Kicking off Love Me Harder is this addictive whistling melody in the instrumental. It is short at first, but its repetition really drives it into your memory. It also adds a classy yet fun element to the song. The rest of the instrumental is made of a deep bass beat, which really drives the song along. When the two would merge together for the final chorus, you would have a very strong and exciting instrumental combination. And all these elements seem to quite trendy, which helps the song fit in neatly with the current era. WOODZ, for a sub-vocalist and main-rapper during his time in UNIQ, has a very strong and versatile set of vocals which he shows off really nicely in this song. There is a breathy nature to the vocals that adds colour to the song. I really liked the bridge of the song, where it sounds like he far away. Interesting texture there. He has a strong rap in the second verse and I would definitely like to hear more of it in the future. In addition to all of this, Love Me Harder has great rhythm, catchy hooks and appealing energy that will have me returning for many more listens. For someone who was practically unknown to me, WOODZ has proven to be worthy of my radar and I will definitely be checking in with his future releases. And you can attribute Love Me Harder to this.

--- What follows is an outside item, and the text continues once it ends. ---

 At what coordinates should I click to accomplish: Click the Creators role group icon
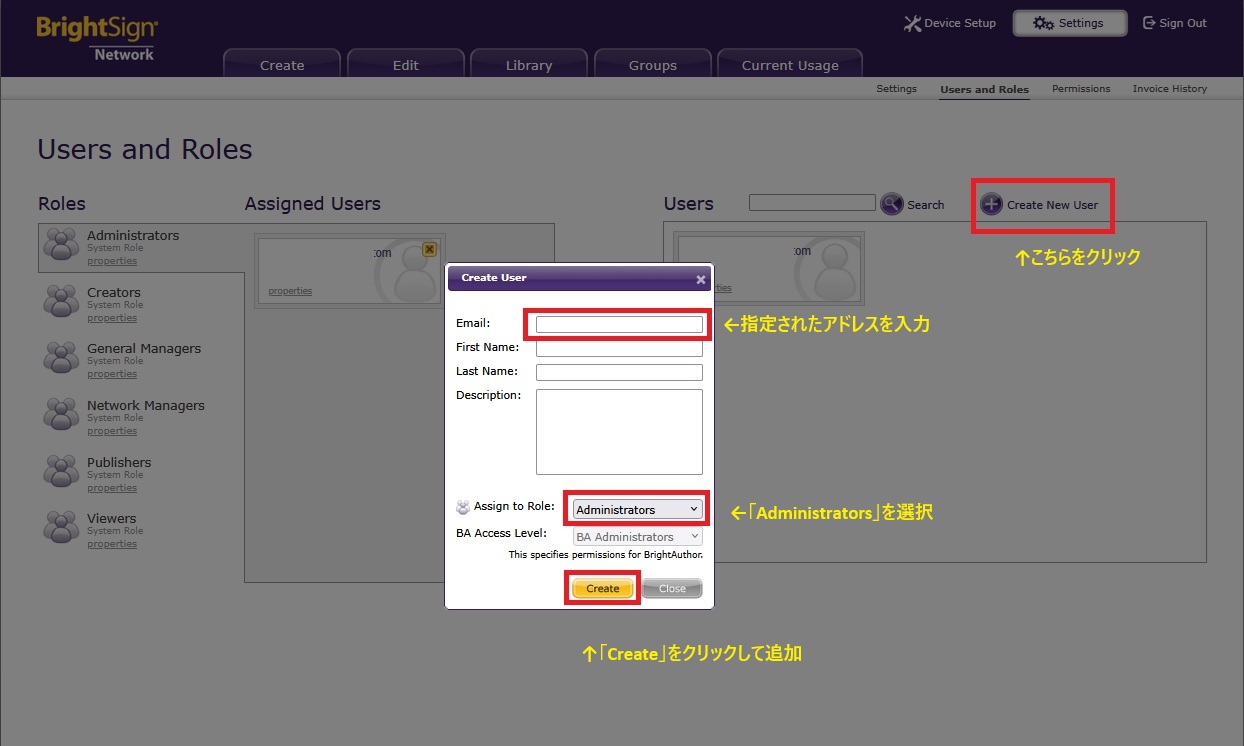coord(61,301)
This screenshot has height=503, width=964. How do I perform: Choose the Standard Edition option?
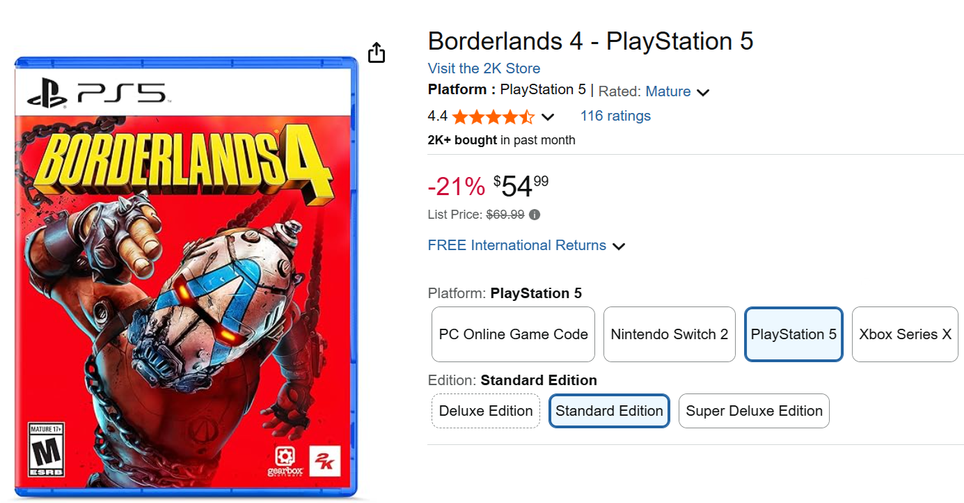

We see two alter egos of WOODZ in the music video. Let’s say one of them is the Edgy one (i.e. leather jacket) and the other is the ‘Boy Next Door’ type of guy. The video starts off with WOODZ’s ‘Boy Next Door’ version getting into an argument with his girlfriend, who leaves him. Edgy WOODZ gets on top of the car that they were in and this forced ‘Boy next door’ WOODZ to get out and exit a crime scene (i.e. his car). We presume that the girlfriend is dead. Confused, ‘Boy Next Door’ WOODZ searches for Edgy WOODZ thinking that Edgy WOODZ had something to do with the crime. This leads ‘Boy Next Door’ WOODZ to a hideout full of illegitimate bills. Edgy WOODZ sends the ‘Boy Next Door’ WOODZ back to the car and we see the start play out all over again. ‘Boy Next Door’ WOODZ gets angry and has a go at Edgy WOODZ, but then it dawns on him. WOODZ’s girlfriend had shot him and stole the money that ‘Boy Next Door’ WOODZ had printed. The crime scene that he stepped out of was his own (which allowed him to leave the scene unnoticed, as he is dead) and Edgy WOODZ was basically taunting ‘Boy Next Door’ WOODZ the entire time for his naivety and stupidity. It is a bit confusing in words, but I thought this was a great music video with an awesome storyline.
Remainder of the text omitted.